Databases maintain indexes to find a value or a range of values without scanning the whole table. The index is physically organized and ordered by the values you may look for so that each value has a logical place to find it.
With a tree structure over the index entries, the database can find this place with a few random reads for a minimal read amplification.
There are two major index structures used in databases:
- B-Tree: The tree's small height, which increases logarithmically with the number of index entries, minimizes the read amplification required to find the index entry. However, maintaining this structure involves variable write amplification to keep it balanced.
- LSM-Tree: The write amplification is limited to a log structure that appends the new index entry in memory. Those are flushed and compacted in the background, typically resulting in a few sorted files in one or multiple levels. The read amplification results from merging those sorted runs.
SQL databases perform frequent reading operations. Even a simple insert operation requires an index read to detect duplicate keys.
In the past, random reads were slow because they had to wait for the mechanical disk rotation (HDD). To achieve predictable performance on reads, databases designed at that time used B-trees. The higher levels of the B-tree could remain in cache, in shared memory buffers, and random reads were limited by the B-tree depth.
Today, with flash memory (SSD), random reads have low and predictable latency. It is now acceptable to do more reads to limit the write amplification.
Lot of modern databases use LSM trees, where writes are fast and appended in the first level, which is a memory table protected by WAL (written sequentially). To limit the space in memory, they are flushed to SST files and must be compacted in the background to limit the read amplification. This is done by reading the LSM tree (random reads) and writing to new SST files (sequential writes). LSM trees became popular, especially with RocksDB and derived databases, because they fit the performance of SSD storage where random reads are fast, but random writes should be avoided.
B-Tree write amplification with Oracle
Let's take an example to illustrate how writes to B-trees can be slow and unpredictable. I create the following table in Oracle 19c Autonomous Database:
create table demo (
id raw(16) default sys_guid() primary key
, ts timestamp default current_timestamp
, reads int
, writes int
);
I will insert one million rows into this table and count the number of reads (db block gets
for the current version and consistent gets
for the MVCC version) and writes (db block changes
). Rather than inserting random rows and observing the statistics, I'm inserting the statistics themselves to analyze later.

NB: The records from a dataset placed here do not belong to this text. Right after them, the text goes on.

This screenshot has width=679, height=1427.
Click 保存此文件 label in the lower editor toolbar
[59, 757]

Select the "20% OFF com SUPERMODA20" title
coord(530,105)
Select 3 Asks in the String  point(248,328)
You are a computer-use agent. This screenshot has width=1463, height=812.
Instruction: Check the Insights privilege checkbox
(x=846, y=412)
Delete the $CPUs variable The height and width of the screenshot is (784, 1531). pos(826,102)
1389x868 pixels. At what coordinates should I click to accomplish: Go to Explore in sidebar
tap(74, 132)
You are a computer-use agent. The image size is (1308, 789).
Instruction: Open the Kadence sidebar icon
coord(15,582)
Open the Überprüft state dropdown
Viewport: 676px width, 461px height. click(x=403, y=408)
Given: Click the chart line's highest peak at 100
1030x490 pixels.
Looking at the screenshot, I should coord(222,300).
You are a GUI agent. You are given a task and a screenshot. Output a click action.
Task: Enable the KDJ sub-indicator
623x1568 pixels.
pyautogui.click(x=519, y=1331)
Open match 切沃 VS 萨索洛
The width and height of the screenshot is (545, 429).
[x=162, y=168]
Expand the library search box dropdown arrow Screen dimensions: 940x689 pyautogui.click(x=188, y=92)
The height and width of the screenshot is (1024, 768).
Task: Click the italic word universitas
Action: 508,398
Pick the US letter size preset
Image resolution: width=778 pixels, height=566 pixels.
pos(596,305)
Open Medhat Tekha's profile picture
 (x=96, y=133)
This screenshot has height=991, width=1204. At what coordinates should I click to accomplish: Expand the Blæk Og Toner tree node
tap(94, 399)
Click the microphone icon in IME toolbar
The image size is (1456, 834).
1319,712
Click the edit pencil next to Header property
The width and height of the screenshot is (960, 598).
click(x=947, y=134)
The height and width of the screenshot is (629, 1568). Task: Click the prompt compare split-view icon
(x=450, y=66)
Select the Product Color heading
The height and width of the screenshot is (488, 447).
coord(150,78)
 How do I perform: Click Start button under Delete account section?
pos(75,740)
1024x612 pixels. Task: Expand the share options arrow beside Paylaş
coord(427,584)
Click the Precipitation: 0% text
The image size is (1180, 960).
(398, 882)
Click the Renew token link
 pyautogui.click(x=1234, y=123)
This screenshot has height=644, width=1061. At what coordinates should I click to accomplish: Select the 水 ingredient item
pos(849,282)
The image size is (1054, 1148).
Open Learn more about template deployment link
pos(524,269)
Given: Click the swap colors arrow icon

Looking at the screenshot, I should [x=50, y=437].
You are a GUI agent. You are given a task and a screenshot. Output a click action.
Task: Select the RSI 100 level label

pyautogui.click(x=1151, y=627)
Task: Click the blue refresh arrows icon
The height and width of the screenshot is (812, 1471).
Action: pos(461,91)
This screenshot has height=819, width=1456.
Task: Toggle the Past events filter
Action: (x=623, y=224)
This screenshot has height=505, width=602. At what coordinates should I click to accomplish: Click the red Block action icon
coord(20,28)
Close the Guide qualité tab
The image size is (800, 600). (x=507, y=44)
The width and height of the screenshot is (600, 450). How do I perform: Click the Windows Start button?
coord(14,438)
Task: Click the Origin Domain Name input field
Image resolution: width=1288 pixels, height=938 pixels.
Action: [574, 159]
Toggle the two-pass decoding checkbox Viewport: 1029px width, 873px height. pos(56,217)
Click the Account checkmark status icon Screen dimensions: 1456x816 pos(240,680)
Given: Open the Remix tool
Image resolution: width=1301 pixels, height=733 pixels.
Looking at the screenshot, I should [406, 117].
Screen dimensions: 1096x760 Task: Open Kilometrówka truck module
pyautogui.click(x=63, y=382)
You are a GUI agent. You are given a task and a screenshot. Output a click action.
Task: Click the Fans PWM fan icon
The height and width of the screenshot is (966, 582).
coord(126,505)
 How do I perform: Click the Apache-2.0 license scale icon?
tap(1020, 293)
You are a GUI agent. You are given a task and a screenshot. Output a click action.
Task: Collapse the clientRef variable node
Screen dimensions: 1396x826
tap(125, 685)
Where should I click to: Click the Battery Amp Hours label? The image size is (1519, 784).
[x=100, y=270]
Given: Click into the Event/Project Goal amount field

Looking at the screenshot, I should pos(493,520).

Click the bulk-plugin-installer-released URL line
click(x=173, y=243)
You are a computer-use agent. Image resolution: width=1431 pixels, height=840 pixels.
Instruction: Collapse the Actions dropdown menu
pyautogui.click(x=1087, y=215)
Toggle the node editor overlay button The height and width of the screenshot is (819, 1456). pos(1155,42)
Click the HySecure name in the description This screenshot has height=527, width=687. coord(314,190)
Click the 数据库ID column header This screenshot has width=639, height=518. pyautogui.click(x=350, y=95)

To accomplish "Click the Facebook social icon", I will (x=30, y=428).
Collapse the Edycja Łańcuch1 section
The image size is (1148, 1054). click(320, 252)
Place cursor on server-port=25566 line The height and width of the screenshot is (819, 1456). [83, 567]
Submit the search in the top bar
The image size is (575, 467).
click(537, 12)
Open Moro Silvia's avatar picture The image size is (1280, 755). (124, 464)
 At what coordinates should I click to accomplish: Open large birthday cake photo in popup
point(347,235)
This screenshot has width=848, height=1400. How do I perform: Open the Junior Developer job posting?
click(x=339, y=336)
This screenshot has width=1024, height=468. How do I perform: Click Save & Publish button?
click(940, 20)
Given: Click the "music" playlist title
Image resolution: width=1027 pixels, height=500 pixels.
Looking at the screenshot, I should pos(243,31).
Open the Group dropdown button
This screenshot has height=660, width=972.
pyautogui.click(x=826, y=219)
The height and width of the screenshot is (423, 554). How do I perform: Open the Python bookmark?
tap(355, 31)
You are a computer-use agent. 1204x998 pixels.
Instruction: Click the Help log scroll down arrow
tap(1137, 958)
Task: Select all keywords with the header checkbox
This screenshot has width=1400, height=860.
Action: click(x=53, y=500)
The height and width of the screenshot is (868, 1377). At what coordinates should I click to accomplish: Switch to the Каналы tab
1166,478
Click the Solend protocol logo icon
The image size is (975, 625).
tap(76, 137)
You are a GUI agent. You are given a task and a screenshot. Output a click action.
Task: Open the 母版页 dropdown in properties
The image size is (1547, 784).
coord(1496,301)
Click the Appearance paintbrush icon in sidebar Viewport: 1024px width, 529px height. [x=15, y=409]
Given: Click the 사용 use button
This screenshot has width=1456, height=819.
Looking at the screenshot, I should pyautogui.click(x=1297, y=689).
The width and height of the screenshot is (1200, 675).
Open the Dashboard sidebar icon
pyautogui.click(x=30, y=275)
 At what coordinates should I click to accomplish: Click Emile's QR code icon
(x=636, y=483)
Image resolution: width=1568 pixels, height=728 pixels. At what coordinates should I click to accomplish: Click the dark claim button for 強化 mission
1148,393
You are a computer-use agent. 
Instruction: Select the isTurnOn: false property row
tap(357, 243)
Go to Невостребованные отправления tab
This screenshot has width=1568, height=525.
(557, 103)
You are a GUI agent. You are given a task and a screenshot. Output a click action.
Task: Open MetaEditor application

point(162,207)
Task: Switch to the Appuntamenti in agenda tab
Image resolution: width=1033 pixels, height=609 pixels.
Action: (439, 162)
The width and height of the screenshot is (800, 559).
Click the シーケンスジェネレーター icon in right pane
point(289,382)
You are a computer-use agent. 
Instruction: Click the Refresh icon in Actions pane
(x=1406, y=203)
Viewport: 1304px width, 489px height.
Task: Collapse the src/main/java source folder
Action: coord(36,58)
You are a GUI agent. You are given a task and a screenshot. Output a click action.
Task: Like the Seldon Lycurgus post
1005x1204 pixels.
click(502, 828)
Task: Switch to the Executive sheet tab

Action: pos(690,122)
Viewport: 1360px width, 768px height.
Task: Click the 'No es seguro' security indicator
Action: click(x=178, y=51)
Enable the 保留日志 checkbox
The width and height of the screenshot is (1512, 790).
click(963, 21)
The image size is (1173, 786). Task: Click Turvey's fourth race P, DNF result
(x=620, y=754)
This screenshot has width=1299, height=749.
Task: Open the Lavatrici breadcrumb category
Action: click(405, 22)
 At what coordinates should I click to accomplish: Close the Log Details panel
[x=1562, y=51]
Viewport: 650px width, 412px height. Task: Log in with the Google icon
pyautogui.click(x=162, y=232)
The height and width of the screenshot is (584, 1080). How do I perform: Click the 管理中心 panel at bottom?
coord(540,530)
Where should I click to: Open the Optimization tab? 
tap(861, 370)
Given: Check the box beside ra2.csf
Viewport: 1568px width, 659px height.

Here is what I've run in SQL Developer with a repeat
command to insert one million rows that hold my session statistics about block read and writes:
insert into demo (reads, writes)
select bg+cg , bc from (
select name,value from v$mystat
join v$statname using(statistic#)
) pivot (
sum(value) for name in ('db block changes' bc,'db block gets' bg
, 'consistent gets' cg
,'redo size' rs)
);
repeat 999999 0.001
commit;
Remember to commit before losing your transaction after the autonomous idle timeout, as SQL Developer disobeys auto-commit
with repeat
.
I use this simple query to calculate the delta from the cumulative statistics, group on the number of reads and writes, and show the sum:
select count(*), reads+writes, reads, writes from (
select id
, reads-lag(reads)over(order by ts) reads
, writes-lag(writes)over(order by ts) writes
from demo
) group by reads, writes order by reads+writes asc
;
COUNT(*) READS+WRITES READS WRITES
___________ _______________ ________ _________
162,349 10 6 4
776,173 11 7 4
9 12 8 4
4,711 12 7 5
9 13 9 4
588 13 7 6
25,590 13 8 5
1 14 10 4
2,935 14 8 6
17,414 14 9 5
471 15 9 6
11 15 8 7
4,934 15 10 5
98 16 9 7
520 16 10 6
65 17 10 7
64 17 11 6
4 18 11 7
...
12 159 98 61
1 160 98 62
1 161 100 61
3 169 120 49
1 172 122 50
1 173 126 47
4 181 129 52
1 182 132 50
2 185 134 51
1 186 134 52
3 197 143 54
1 199 138 61
1 221 174 47
1 709 705 4
1 736 732 4
1
100 rows selected.
There are two outcomes from it:
- the number of logical reads an writes are unpredictable (but yon don't see that in general as they happen on shared buffers in memory).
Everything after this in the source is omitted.